Rechtsextremismus in den USA: Die Antisemiten

Pseudonymer Judenhass

Der Antisemitismus in den USA drückt sich seit jeher in eher subtilen Formen aus. Seit den Anschlägen in New York bedient er sich verstärkt des Antizionismus. Serie über Rechtsextremismus in den USA, Folge 6.

Der Antisemitismus in den USA bewegt sich historisch auf einem ganz anderen Eskalationsniveau als in Europa. Das verdeutlicht allein schon der Judaismusforscher David Gelernter, wenn er behauptet, dass »das blutigste Verbrechen in der Geschichte des amerikanischen Antisemitismus« der Mord an Leo Frank gewesen sei, der 1915 in Atlanta wohl zu Unrecht des Mordes beschuldigt, anschließend von einem Mob aus dem Gefängnis entführt und gelyncht wurde.
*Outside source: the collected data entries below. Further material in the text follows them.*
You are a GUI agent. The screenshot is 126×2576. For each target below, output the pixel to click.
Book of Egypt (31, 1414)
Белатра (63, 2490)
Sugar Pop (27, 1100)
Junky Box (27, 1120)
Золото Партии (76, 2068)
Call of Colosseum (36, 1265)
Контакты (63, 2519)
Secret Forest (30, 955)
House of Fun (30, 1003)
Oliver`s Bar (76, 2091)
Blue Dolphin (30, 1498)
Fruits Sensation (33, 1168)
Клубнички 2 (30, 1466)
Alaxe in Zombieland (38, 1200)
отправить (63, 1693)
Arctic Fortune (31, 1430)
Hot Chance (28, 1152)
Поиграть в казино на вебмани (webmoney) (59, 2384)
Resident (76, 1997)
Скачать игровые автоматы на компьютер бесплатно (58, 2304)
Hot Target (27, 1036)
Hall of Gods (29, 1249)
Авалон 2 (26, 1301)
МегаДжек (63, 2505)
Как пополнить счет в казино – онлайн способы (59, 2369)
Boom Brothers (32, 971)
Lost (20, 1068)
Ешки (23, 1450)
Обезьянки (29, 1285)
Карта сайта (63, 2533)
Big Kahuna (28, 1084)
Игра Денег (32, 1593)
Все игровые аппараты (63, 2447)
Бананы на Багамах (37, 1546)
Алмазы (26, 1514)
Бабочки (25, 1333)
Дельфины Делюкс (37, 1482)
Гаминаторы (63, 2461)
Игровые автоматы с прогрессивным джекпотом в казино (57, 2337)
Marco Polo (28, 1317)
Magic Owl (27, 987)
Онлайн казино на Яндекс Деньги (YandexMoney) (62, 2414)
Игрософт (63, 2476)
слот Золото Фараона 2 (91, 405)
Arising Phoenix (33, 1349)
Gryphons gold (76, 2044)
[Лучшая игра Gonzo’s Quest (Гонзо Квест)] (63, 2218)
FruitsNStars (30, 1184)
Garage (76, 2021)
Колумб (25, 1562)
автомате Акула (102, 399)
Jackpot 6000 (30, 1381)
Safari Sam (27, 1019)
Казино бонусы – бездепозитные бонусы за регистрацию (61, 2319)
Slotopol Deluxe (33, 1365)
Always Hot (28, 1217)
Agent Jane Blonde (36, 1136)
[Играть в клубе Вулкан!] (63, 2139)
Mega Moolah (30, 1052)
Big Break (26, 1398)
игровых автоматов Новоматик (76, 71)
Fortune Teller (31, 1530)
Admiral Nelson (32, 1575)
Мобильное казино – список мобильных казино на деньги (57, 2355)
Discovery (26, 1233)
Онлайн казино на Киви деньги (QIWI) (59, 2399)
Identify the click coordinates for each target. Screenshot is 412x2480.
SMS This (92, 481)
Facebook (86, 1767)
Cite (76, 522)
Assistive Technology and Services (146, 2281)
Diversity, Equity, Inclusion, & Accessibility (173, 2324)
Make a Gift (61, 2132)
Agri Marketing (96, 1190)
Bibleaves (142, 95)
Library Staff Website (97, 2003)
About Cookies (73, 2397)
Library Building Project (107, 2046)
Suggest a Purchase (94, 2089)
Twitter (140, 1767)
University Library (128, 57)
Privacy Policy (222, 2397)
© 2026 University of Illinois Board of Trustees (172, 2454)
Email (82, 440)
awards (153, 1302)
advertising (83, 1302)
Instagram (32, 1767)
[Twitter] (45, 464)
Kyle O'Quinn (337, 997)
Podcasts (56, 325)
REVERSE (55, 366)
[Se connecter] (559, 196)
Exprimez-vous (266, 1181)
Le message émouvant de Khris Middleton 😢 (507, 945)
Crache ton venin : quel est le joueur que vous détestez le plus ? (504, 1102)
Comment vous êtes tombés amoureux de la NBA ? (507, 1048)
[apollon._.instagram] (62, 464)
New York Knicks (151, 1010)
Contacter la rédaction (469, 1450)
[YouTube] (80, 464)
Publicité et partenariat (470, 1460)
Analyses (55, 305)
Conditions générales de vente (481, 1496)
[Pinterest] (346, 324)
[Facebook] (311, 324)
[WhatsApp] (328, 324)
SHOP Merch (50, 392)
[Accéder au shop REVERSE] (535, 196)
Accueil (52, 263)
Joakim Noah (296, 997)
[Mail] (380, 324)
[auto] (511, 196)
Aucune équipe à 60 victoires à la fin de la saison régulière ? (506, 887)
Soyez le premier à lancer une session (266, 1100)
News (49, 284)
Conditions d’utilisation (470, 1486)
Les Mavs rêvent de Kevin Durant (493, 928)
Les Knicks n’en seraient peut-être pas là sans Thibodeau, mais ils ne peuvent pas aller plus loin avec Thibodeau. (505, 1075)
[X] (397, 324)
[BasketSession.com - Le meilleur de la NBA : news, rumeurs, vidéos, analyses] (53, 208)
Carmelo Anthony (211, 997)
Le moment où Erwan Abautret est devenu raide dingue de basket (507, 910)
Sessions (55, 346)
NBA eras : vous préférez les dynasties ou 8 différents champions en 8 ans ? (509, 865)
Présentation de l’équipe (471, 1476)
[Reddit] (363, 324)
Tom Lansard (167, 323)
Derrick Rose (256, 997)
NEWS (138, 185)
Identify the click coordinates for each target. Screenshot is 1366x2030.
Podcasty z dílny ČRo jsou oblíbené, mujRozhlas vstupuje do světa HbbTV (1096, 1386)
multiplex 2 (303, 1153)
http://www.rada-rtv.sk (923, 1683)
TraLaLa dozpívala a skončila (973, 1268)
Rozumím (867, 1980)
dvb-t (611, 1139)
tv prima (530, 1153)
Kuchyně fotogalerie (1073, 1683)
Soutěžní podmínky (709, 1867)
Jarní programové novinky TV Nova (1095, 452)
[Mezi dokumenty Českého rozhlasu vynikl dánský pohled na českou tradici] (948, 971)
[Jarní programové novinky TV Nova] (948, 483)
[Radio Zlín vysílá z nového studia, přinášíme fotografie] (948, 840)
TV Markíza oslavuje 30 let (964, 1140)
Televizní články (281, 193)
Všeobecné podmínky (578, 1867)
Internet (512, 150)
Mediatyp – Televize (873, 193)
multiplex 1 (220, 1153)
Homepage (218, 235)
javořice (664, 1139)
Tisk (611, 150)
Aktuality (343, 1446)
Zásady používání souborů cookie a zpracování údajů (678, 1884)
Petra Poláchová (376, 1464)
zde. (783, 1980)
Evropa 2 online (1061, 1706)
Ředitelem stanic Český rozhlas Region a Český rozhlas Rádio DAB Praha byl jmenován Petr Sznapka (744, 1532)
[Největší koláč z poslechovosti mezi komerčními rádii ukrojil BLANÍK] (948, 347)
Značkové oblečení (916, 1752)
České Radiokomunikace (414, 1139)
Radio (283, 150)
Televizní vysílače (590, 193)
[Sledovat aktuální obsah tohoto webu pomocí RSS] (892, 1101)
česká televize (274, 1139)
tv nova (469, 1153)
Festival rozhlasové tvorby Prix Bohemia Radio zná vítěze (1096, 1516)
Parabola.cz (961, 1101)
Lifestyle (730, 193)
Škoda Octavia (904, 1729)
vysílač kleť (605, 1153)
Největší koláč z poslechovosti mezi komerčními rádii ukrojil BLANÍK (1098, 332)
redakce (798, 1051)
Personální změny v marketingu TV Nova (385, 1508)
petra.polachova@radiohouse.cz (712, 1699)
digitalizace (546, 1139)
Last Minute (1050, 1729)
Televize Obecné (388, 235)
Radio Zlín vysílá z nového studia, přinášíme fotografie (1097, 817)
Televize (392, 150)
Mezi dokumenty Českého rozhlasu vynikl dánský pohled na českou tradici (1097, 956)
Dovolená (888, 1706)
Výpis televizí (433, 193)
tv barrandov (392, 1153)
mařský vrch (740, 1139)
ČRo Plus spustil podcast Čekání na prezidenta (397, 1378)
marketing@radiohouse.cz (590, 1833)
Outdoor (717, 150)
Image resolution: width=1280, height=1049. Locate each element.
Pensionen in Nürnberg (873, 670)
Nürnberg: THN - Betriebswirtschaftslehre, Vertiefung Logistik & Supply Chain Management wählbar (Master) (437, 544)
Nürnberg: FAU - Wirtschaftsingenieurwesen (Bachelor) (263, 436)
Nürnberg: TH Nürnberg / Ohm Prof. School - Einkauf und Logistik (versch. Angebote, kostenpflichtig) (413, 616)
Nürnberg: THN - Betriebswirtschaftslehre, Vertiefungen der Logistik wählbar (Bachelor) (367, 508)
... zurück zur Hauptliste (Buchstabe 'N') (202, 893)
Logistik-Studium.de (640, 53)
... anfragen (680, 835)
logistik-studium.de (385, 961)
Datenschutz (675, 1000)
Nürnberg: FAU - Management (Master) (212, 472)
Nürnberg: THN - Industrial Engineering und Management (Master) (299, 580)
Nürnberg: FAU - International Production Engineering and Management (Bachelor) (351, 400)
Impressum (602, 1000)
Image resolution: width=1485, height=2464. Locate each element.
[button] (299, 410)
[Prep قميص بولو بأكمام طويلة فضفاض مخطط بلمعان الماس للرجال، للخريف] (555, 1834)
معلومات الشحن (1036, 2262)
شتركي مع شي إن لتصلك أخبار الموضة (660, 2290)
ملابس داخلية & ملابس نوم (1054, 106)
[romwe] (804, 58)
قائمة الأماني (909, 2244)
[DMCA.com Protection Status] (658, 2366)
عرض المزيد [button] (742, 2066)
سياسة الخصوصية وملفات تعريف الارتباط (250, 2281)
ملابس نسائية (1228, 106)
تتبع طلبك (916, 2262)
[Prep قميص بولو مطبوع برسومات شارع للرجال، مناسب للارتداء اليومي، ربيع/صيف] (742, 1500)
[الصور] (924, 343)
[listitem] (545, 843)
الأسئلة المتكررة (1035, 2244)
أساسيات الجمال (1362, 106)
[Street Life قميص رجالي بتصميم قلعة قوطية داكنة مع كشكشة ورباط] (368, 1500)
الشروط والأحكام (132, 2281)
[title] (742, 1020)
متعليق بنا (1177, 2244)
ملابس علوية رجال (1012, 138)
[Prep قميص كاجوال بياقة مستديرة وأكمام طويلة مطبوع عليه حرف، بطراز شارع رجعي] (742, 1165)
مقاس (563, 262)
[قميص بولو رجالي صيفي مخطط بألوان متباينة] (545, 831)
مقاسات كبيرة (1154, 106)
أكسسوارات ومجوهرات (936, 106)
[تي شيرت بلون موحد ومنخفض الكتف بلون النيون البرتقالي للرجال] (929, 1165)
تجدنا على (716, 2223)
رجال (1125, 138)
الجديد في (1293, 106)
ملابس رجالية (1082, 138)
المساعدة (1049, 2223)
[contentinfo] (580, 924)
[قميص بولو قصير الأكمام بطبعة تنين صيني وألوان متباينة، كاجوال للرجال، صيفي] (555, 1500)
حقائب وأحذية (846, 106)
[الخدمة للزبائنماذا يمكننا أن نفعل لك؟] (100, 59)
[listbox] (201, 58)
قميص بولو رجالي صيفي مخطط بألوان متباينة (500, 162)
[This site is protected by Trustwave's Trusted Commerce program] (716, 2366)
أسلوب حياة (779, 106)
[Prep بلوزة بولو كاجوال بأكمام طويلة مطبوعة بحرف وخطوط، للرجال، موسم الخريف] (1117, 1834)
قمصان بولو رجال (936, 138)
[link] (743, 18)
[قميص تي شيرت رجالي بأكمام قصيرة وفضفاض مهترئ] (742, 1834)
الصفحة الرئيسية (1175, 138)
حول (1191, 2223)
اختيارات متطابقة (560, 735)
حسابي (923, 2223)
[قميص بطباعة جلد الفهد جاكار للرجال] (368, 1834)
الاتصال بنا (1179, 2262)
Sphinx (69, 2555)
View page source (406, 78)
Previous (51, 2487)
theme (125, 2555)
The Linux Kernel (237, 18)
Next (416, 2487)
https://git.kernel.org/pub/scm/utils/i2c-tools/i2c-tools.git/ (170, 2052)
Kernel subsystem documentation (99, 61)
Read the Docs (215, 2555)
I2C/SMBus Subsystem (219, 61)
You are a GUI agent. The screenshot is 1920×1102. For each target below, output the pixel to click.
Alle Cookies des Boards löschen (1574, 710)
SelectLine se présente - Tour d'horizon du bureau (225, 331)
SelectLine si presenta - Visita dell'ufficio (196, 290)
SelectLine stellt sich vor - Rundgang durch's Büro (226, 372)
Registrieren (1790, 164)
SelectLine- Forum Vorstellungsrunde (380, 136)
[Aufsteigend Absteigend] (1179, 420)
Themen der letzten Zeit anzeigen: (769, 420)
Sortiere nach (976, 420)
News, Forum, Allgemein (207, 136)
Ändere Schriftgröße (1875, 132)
Zwar waren die Geschehnisse rund um den Prozess in Georgia damals so beunruhigend, dass ein Großteil der Juden den Bundesstaat verließ. Aber angesichts der Pogrome, Ghettoisierungen und Verfolgungen auf dem alten Kontinent, aufgrund derer viele Juden überhaupt erst nach Amerika flohen, ist man versucht zu sagen, George Washington habe recht gehabt, als er den Juden von Newport (Rhode Island) 1790 ankündigte, Amerika werde sich »als so etwas wie das gelobte Land« für sie erweisen.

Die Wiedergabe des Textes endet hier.